Here’s to personal sites being a perpetual sandbox.
For the fourth time in my life, I’ve written a book. It’s titled, CSS3 For Web Designers and it’s available today in paperback and ebook formats from A Book Apart. I couldn’t be more excited, seeing this little green thing launch after months of planning, writing, editing, fretting. I certainly didn’t do it alone.
I wouldn’t be writing books if it weren’t for Jeffrey Zeldman, so it’s especially fantastic to have CSS3 For Web Designers be the No. 2 offering from A Book Apart—a publishing house created by Jeffrey, Mandy Brown and Jason Santa Maria. Their focus on “brief books for people who make websites” was a perfect fit for the book I wanted to write: a practical guide to portions of CSS3 that work today, usable by anyone right now. I’ve been speaking about how CSS3 can be safely and easily utilized on the experience layer of well-crafted websites over the last year, and it’s wonderful to have that research packaged up in paper and pixel form.
Following up Jeremy Keith’s HTML5 For Web Designers masterpiece was an impossible task. His book was the right time, the right subject and the right author. It’s an instant classic. Daunting as it was, I set out on a similar task: show what can be done right now, no filler, and let people get back to work. The brief book format is rather brilliant for these types of subjects, and ABA already has several more titles in the works from the likes of Kissane and Marcotte. It’s an honor to be a part of this.
If anything sounds good in the book it’s because of Mandy Brown, the most detailed editor I’ve worked with. Mandy has a frightening grasp on the subject matter while at the same time mastering the editorial tone. That combination makes her some sort of supereditor (a word I’ve just invented). If anything looks good in the book it’s because of Jason Santa Maria, whose design system is one of the most clear and pleasant book layouts I’ve worked within (that’s Jason’s photo above as well). And if anything is accurate it’s because of Ethan Marcotte who handled tech editing like the gentleman-genius he is. As I mentioned earlier, I wouldn’t be writing books if it weren’t for Mr. Zeldman, so to have him publish this little book is a special thing.

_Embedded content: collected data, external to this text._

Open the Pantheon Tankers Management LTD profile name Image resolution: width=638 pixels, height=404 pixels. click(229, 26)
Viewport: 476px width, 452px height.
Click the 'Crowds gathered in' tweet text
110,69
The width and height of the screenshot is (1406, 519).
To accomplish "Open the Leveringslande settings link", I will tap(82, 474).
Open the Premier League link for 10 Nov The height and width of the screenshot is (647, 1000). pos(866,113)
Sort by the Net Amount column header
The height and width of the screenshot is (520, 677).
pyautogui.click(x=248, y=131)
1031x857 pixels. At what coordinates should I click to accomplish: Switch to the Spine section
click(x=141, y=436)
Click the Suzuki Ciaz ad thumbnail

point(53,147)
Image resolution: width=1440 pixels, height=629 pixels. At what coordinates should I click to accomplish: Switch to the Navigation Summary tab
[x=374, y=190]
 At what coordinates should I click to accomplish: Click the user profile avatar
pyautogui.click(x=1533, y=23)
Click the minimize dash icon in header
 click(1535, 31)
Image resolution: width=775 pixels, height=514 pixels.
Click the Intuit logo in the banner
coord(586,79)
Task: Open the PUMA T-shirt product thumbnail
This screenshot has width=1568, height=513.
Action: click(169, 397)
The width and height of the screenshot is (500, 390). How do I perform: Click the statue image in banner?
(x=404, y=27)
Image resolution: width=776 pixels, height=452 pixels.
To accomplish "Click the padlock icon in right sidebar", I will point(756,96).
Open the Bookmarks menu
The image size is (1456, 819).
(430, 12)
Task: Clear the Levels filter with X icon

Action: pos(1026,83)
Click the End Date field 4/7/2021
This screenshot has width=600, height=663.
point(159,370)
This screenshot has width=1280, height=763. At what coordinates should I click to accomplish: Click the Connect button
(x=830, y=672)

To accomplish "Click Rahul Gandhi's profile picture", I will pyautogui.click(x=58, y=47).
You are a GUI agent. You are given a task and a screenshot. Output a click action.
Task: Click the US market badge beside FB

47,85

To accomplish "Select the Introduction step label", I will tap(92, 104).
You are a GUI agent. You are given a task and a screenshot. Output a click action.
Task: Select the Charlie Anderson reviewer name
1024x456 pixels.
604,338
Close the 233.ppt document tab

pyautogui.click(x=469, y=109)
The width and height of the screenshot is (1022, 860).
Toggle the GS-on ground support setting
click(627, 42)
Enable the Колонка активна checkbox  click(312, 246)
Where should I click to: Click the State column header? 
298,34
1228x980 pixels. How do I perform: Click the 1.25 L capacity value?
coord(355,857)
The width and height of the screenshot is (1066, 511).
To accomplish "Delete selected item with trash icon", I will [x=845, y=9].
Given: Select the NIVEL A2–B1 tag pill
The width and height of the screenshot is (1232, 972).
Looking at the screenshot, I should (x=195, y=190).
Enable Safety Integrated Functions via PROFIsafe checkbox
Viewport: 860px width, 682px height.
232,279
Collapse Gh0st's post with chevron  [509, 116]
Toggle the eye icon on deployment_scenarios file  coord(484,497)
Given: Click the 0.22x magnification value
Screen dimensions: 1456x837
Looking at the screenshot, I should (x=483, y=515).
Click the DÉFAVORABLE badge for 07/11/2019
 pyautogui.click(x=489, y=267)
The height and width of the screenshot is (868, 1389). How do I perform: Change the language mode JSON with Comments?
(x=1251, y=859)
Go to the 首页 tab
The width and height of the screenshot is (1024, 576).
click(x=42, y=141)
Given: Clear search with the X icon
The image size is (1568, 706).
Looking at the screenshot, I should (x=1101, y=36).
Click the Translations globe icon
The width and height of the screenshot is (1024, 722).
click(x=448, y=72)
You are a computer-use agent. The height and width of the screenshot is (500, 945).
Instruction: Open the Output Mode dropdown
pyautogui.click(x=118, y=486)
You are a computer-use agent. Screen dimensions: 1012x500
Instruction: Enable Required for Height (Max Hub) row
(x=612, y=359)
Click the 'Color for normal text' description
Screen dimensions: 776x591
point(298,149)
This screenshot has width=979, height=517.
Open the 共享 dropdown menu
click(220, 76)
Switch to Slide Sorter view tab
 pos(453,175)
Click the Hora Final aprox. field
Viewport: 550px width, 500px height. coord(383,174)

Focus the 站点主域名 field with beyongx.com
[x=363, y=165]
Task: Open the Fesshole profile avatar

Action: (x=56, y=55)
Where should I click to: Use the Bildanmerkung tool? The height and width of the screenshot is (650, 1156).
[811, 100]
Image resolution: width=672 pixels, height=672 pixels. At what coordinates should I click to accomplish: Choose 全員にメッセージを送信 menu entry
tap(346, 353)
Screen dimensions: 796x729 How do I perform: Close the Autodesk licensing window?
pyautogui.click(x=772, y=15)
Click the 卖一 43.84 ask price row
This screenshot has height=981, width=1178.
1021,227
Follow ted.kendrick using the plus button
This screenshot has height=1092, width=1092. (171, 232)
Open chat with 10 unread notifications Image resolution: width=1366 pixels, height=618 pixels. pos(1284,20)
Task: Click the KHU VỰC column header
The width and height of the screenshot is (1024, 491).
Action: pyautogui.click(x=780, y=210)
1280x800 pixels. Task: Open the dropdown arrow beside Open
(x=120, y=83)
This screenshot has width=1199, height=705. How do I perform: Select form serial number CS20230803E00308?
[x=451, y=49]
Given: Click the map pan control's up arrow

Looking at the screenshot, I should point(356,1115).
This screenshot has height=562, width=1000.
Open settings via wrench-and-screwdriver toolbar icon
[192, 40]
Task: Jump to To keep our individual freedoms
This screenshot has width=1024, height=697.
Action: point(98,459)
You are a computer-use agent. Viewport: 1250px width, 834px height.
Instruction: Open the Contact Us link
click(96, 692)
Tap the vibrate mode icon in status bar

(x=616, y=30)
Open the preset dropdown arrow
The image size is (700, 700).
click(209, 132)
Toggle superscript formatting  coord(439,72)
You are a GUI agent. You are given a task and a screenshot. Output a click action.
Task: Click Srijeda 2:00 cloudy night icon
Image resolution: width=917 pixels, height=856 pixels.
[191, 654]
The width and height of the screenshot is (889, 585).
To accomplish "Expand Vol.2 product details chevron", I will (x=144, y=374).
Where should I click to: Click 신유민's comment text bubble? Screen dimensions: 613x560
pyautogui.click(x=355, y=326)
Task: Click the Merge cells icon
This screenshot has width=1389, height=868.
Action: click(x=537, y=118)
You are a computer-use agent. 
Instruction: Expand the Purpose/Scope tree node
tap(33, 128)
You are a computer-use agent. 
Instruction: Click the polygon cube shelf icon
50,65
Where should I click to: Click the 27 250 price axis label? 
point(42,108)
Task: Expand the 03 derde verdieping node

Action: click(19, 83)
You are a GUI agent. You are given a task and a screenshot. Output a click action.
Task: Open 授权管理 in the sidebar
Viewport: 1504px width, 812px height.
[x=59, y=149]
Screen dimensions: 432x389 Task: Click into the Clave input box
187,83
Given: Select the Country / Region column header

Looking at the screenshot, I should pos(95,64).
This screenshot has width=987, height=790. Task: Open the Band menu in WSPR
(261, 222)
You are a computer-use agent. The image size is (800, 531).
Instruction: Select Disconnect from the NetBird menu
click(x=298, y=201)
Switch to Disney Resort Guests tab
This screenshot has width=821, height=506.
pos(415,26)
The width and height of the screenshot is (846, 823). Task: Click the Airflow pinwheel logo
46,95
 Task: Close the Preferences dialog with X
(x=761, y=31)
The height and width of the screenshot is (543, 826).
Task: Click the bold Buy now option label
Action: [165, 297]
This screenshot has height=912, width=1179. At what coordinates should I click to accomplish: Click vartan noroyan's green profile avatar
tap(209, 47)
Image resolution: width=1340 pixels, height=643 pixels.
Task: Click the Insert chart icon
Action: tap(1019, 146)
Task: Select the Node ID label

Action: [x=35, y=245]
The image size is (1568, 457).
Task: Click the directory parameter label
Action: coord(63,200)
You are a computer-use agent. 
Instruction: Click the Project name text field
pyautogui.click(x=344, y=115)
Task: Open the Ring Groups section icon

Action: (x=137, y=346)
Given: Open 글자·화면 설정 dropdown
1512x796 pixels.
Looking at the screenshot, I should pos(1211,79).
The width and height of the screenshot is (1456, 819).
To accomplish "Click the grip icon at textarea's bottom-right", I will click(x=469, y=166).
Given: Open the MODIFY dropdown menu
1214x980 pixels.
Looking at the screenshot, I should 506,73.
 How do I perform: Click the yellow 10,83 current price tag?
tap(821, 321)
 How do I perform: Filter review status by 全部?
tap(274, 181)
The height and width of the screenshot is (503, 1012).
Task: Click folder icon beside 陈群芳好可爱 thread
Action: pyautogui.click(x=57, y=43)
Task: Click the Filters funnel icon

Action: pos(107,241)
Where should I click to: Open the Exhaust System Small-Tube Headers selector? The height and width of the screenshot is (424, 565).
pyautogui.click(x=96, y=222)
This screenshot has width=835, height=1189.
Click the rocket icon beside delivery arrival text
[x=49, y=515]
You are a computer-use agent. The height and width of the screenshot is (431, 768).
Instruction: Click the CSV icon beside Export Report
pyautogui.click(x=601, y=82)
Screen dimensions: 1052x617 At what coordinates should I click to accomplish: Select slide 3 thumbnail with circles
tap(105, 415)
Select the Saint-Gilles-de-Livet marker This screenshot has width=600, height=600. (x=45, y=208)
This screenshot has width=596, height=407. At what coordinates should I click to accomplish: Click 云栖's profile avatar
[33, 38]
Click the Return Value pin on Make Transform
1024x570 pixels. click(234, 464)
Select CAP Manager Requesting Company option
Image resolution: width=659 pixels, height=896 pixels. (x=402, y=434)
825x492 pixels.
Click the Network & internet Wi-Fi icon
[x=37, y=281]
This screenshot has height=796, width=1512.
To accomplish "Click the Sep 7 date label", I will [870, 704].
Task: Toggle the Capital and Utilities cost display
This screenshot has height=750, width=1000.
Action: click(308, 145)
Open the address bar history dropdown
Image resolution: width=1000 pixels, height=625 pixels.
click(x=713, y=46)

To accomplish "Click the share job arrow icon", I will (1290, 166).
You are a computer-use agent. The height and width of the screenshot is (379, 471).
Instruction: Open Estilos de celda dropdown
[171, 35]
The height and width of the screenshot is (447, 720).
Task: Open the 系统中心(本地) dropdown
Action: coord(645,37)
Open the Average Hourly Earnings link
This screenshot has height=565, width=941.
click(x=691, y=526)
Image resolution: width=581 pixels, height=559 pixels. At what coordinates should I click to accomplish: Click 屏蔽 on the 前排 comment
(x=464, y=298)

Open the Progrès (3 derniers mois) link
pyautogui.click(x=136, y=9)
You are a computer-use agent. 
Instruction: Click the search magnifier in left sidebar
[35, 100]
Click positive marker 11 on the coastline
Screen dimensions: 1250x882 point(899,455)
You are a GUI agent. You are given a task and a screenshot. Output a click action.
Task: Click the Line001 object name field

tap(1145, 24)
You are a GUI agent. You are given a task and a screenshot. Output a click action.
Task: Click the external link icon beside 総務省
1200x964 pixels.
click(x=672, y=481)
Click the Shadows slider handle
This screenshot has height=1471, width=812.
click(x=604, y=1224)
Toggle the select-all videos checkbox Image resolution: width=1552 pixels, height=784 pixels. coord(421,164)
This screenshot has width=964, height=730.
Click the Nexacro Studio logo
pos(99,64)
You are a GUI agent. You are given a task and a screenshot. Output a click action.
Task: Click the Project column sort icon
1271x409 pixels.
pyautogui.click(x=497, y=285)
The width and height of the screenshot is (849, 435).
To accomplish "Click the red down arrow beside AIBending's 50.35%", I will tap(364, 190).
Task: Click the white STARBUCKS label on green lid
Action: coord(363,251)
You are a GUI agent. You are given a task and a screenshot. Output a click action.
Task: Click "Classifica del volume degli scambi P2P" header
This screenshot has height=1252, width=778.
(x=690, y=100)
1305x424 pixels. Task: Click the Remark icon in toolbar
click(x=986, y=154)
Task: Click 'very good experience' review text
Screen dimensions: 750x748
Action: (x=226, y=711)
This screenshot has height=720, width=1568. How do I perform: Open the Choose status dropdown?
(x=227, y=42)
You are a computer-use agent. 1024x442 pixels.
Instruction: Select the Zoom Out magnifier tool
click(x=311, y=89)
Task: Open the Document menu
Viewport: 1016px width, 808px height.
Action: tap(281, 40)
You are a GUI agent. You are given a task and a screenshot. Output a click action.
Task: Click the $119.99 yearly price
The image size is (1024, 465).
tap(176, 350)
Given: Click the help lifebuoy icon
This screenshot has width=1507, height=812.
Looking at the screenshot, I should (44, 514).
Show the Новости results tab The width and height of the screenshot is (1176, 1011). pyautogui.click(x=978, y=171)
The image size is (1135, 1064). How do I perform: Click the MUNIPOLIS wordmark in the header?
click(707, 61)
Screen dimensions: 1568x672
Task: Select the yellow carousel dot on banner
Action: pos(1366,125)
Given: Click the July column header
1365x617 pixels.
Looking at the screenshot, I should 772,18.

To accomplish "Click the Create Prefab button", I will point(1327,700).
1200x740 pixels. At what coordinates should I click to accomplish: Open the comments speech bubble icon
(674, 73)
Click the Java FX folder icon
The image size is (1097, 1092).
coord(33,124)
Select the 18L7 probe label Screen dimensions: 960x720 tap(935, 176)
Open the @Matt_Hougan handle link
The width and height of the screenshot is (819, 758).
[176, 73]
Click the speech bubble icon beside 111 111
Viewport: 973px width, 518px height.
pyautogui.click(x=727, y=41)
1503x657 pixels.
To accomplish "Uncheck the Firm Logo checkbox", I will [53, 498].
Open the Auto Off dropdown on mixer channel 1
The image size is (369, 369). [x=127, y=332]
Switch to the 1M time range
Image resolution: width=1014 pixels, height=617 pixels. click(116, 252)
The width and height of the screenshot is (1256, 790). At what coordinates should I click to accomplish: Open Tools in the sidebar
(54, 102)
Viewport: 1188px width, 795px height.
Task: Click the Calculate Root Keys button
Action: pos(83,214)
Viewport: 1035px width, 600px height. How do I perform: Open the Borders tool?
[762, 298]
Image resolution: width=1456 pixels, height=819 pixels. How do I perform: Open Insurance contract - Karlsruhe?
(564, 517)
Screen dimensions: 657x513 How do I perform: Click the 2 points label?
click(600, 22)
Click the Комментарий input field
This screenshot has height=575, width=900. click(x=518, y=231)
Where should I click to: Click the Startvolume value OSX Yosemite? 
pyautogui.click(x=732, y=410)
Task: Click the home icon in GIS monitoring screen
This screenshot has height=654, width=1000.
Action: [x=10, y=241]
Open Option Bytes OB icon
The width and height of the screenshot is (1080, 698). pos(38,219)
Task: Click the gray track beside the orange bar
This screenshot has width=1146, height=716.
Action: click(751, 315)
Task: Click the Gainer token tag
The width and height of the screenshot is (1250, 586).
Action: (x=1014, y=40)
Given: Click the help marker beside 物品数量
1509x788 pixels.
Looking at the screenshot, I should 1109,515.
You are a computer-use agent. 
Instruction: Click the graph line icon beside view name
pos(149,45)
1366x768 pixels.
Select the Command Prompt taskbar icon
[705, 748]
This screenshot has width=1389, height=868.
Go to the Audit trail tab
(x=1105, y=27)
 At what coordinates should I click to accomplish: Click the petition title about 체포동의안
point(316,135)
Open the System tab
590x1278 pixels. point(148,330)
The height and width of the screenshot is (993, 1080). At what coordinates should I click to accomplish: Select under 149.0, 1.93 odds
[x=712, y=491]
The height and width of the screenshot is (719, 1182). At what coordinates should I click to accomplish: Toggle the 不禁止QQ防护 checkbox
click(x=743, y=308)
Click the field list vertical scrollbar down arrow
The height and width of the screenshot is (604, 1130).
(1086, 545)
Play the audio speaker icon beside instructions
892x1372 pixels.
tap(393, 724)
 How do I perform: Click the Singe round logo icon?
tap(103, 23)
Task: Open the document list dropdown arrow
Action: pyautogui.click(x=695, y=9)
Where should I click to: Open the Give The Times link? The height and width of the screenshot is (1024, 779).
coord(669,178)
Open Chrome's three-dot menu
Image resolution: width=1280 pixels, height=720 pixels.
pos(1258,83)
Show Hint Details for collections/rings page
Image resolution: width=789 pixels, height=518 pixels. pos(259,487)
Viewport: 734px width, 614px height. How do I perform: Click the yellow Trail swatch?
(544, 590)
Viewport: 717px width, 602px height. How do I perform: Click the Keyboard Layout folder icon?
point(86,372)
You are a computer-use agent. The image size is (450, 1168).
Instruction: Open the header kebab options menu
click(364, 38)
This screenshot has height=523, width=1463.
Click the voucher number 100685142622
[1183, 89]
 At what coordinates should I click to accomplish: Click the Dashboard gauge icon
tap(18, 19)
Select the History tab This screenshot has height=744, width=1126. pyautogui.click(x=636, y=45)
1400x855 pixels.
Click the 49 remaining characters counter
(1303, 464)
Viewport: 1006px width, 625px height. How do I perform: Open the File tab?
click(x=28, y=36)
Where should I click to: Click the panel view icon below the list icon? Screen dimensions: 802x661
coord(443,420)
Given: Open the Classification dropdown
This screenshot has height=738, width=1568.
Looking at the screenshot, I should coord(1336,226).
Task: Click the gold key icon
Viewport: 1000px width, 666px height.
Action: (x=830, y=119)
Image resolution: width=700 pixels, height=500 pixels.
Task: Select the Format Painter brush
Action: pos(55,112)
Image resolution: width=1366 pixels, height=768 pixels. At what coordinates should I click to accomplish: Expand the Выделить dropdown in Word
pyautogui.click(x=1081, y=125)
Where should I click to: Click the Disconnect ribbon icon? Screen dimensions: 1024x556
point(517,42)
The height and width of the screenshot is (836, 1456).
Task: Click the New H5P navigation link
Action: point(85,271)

So go grab a copy! I recommend the paperback + ebook bundle. You’ll get the beautiful book as well as inline video within the epub version. A great way to demonstrate those transitions, transforms and animations.
I’m back in the saddle this week after returning from Build, a conference in Northern Ireland, expertly assembled by Andy McMillan. It was a great event, and a nice way to cap off a busy year of speaking. Build was my last event till 2012. I decided I need some time off to recharge, focus on some other things, not be away from the family, and take a good long while before thinking about diving into Keynote again to construct a fresh talk. Looking forward to attending an event or two in 2011.
After a long under-the-hood tweaking, I’ve re-opened the SimpleBits Shop. Our friends at Acme Prints are once again handing both the printing and fulfillment of orders now, which will free me up to create more designs, or plan that pretzel stand I’ve always dreamed of openin—Oh. I mean other things.
Along with the re-opening, there’s a brand new shirt available: The Bit Monsters Tee. Three, handcrafted pixel beings in orange on a brown shirt. Simple. And just in time for Halloween.